Limitations & Future Work¶
- The evaluation only covers categorical crowdsourcing (measured by accuracy); its effectiveness on regression, ranking, or structured annotation tasks remains unverified.
- Strong dependence on the "realism" of the synthetic generator: if real scenarios deviate from the 3PL assumption (e.g., malicious adversarial labels, collusion, worker correlations), the transfer might fail, as hinted by the slight underperformance on Senti.
- There is no explicit mechanism for worker correlations (which EBCC models); the model relies purely on attention to absorb this implicitly, and it may struggle with highly correlated workers.

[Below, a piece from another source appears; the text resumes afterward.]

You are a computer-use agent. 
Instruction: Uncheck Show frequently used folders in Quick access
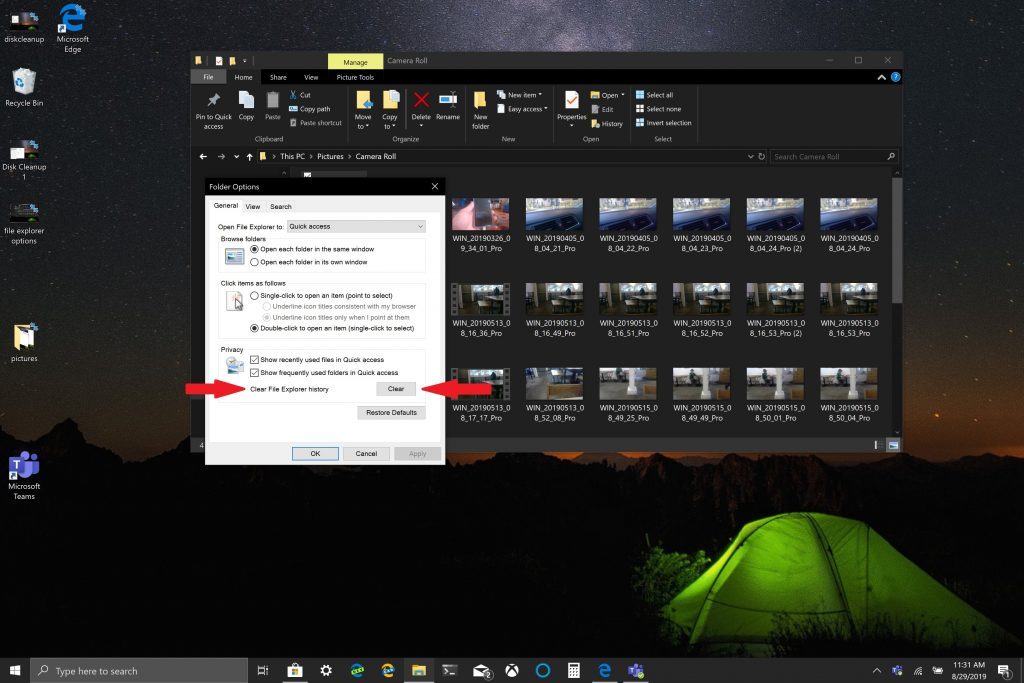click(x=255, y=372)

- Although ablations show "bigger is better," the paper does not provide a scaling law analysis for收益-cost curves at very large scales.
Related Work & Insights¶
- vs Dataset-specific methods (DS / EBCC / BWA / GLAD / GOVERN): These methods estimate parameters per dataset; they are accurate but require retraining and are non-transferable. CrowdFM matches their performance zero-shot while being 1–2 orders of magnitude faster.

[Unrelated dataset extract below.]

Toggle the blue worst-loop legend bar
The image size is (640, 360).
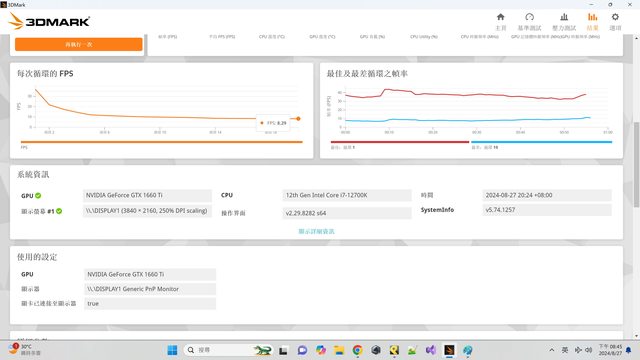point(542,142)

- vs HyperLM: Both aim for cross-dataset capability, but HyperLM is designed for programmatic weak supervision, uses uniform synthetic data, creates nodes per binary label (unscalable), and lacks worker/task representations for downstream tasks. CrowdFM explicitly models components, uses domain randomization, and wins in both accuracy (83.41 vs 80.81) and efficiency (0.53 vs 0.88s).
- vs MV: MV is training-free and universal but assumes homogeneity. CrowdFM maintains universality while explicitly modeling heterogeneity, outperforming MV on 21/22 datasets.
Rating¶
- Novelty: ⭐⭐⭐⭐⭐ Completely foundation-models label aggregation; the size-invariant initialization + 3PL generator is a clean, powerful combination.

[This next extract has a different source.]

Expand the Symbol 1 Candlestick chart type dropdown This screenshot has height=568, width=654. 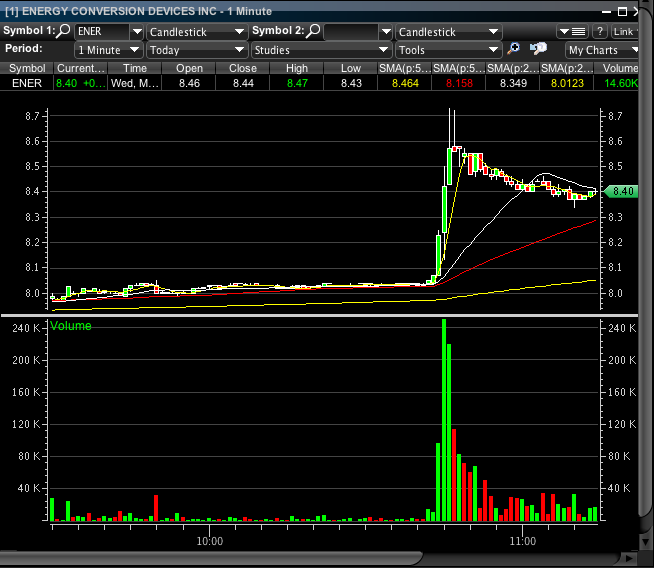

- Experimental Thoroughness: ⭐⭐⭐⭐ 22 real datasets + significance tests + two downstream applications are solid, though restricted to classification and lacking scaling limits.
- Writing Quality: ⭐⭐⭐⭐⭐ The "precision vs. universality" dichotomy is well-articulated; logic and formulas are well-connected.
- Value: ⭐⭐⭐⭐⭐ Zero retraining, 0.53s per dataset, and transferability to worker assessment and dispatching make it highly practical for engineering.